Trump Practically Apologized to Pakistan and Begged for Its Help in Afghanistan

Trump wrote a letter to the Pakistani Prime Minister asking him for assistance in facilitating peace talks with the Taliban.

The news came as a surprise considering that it’s happening just weeks after Trump disrespected Pakistan on Twitter by claiming that it uses the US for aid while supposedly being insincere in its stated anti-terrorist commitments, but this volte-face by the US’ notoriously stubborn head of state speaks to the objective significance of Pakistan’s role in bringing peace to Afghanistan. For all the populist rhetorical points that he might have wanted to score at home through his aggressive tweets, Trump was ultimately forced to recognize that Pakistan’s participation in the Afghan peace process is irreplaceable and that Islamabad’s consistent support of a political solution instead of a military one is the only way out of this 17-year-long imbroglio.

For all intents and purposes, this letter is the closest that Pakistan – or any country for that matter – will probably ever receive to an apology from the US from its President’s hostile tweets against it, thus representing a significant diplomatic and moral victory for the South Asian state. The timing of this event wasn’t coincidental either, since it comes on the heels of Moscow hosting multilateral peace talks with the Taliban for the first time in history and just before US Special Representative for Afghanistan Reconciliation Zalmay Khalilzad set off for a nearly three week tour of regional countries (beginning with Pakistan) to discuss the prospects for peace in Afghanistan, hence Washington’s outreach to Islamabad.

About that, Prime Minister Khan reaffirmed that his country will always do whatever it can to facilitate peace among its brotherly people in the neighboring nation, but one should remember that there’s only so much that Pakistan can do because it doesn’t control the Taliban like the US and some other states have alleged. Rather, it – just like China, Russia, and even the US itself – maintains contacts with some members of the organization that could be utilized to encourage them to participate in another round of peace talks, though the Taliban might be reluctant to do so after the US just killed one of its senior commanders in a drone strike last weekend.

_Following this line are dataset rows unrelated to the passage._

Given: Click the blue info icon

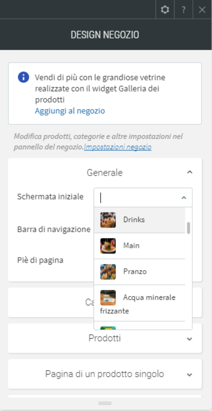Looking at the screenshot, I should (x=24, y=77).
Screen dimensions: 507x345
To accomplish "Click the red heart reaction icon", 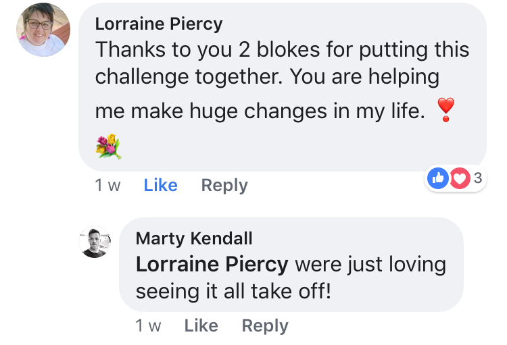I will [460, 178].
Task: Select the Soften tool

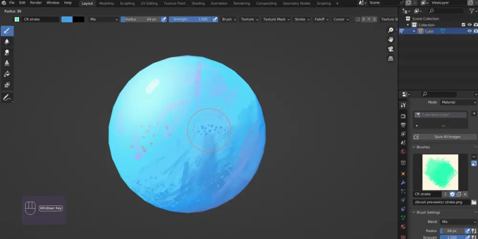Action: point(7,42)
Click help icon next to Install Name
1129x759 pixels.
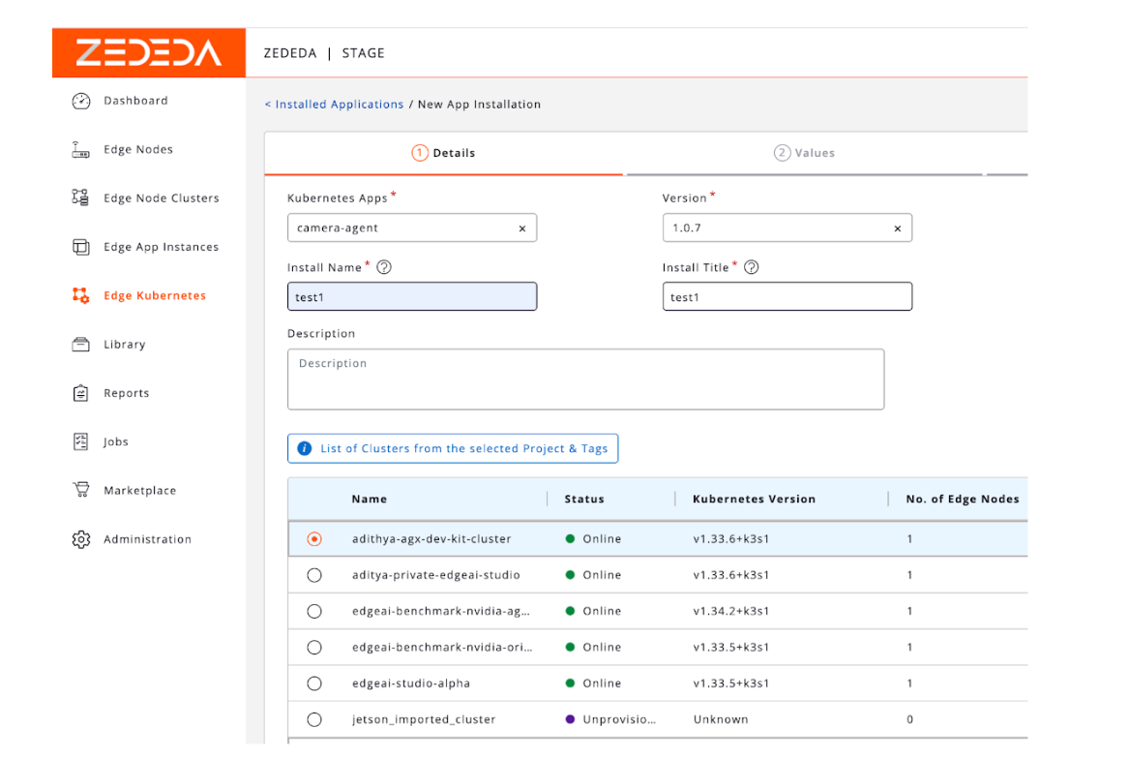click(384, 267)
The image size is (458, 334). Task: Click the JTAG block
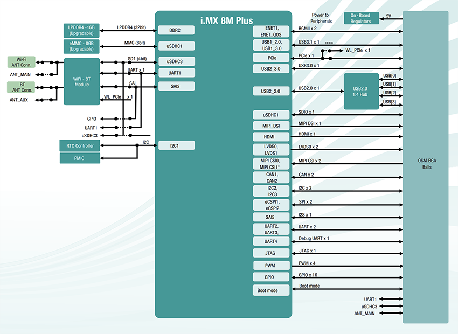tap(270, 253)
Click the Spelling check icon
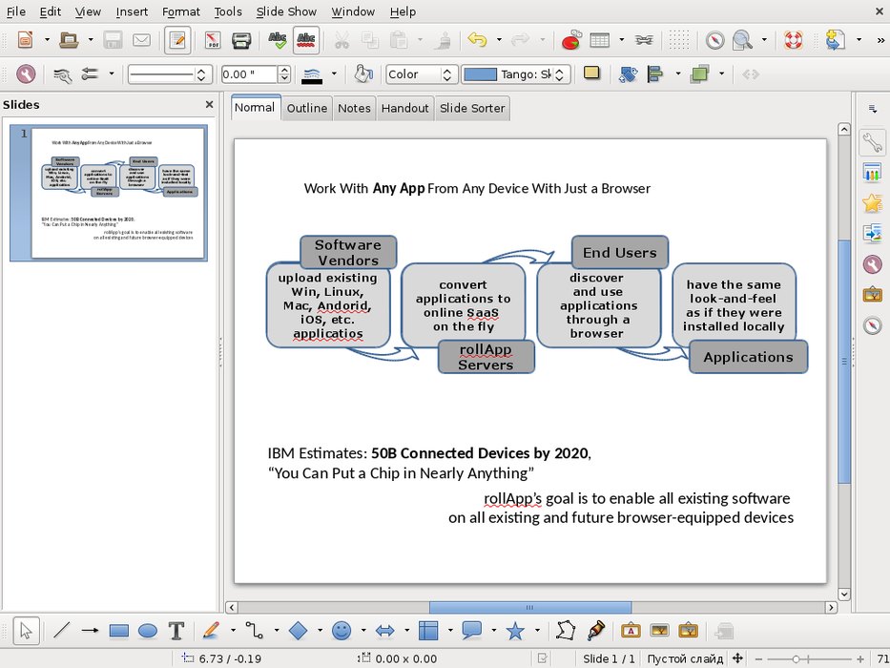This screenshot has height=668, width=890. 277,40
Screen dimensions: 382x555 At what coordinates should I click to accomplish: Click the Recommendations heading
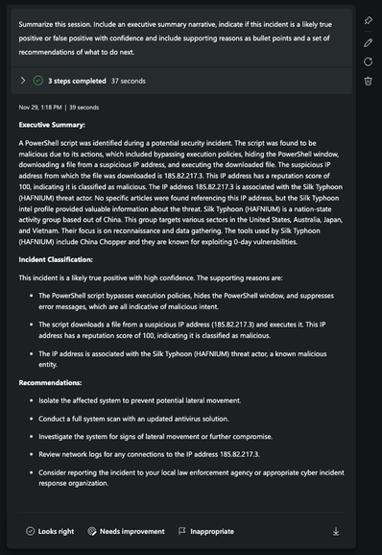coord(50,382)
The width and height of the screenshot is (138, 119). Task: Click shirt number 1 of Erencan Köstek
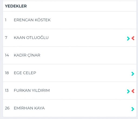click(x=6, y=20)
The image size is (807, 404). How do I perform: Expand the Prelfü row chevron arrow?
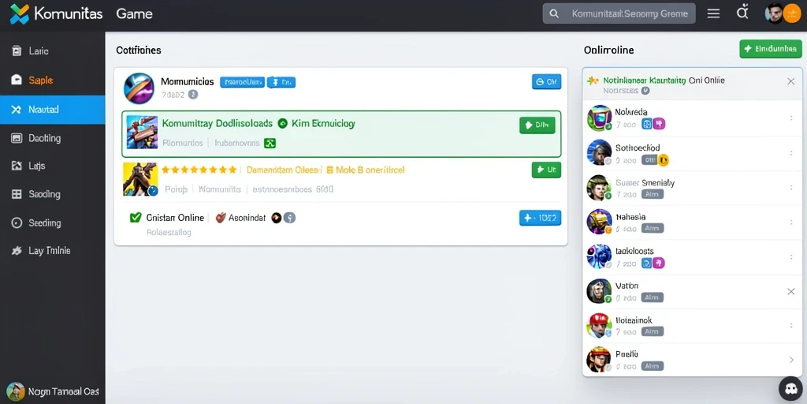pos(791,360)
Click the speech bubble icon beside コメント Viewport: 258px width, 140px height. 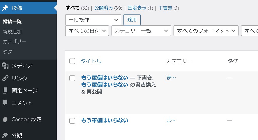[5, 103]
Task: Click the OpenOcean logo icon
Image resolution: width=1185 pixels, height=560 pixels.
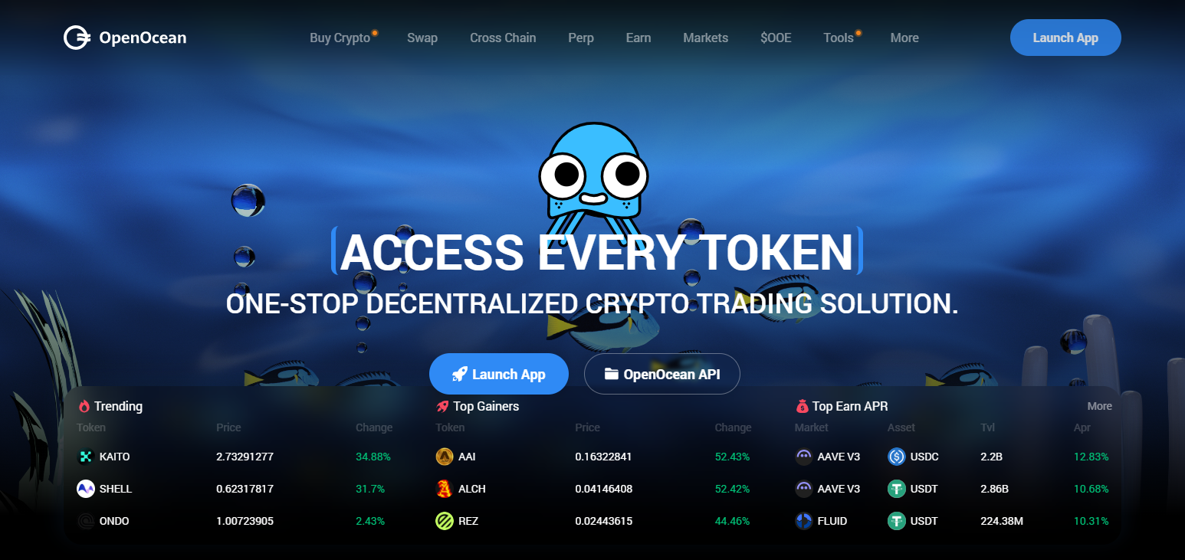Action: click(77, 38)
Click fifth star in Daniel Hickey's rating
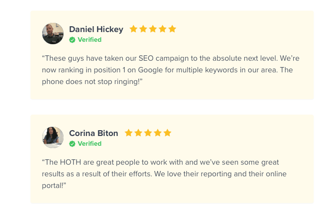Viewport: 334px width, 204px height. click(172, 29)
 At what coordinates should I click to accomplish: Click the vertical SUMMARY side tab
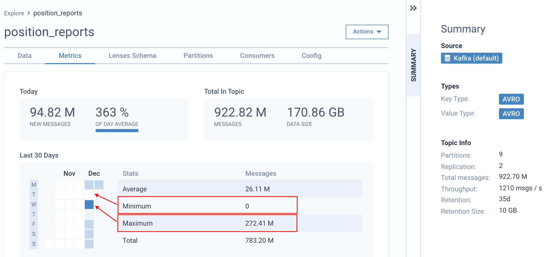pyautogui.click(x=413, y=65)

Therefore, it remains to be seen just how successful this latest American-led peace initiative will be, and whether or not the US is even sincere in the first place. It could very well just be that Trump feels like he needs to make a show out of trying to deliver something tangible in this respect prior to the upcoming 2020 elections, seeing as how his “Military First” strategy has abysmally failed there and nobody even remembers the so-called “Mother Of All Bombs” (MOAB) stunt that he pulled in spring 2017. The US is increasingly being squeezed out of the real Afghan peace process streamlined by the Golden Ring of multipolar Great Powers and led by the Russian-Chinese-Pakistani Trilateral, hence Khalilzad’s desperate attempt to make it seem like America still matters.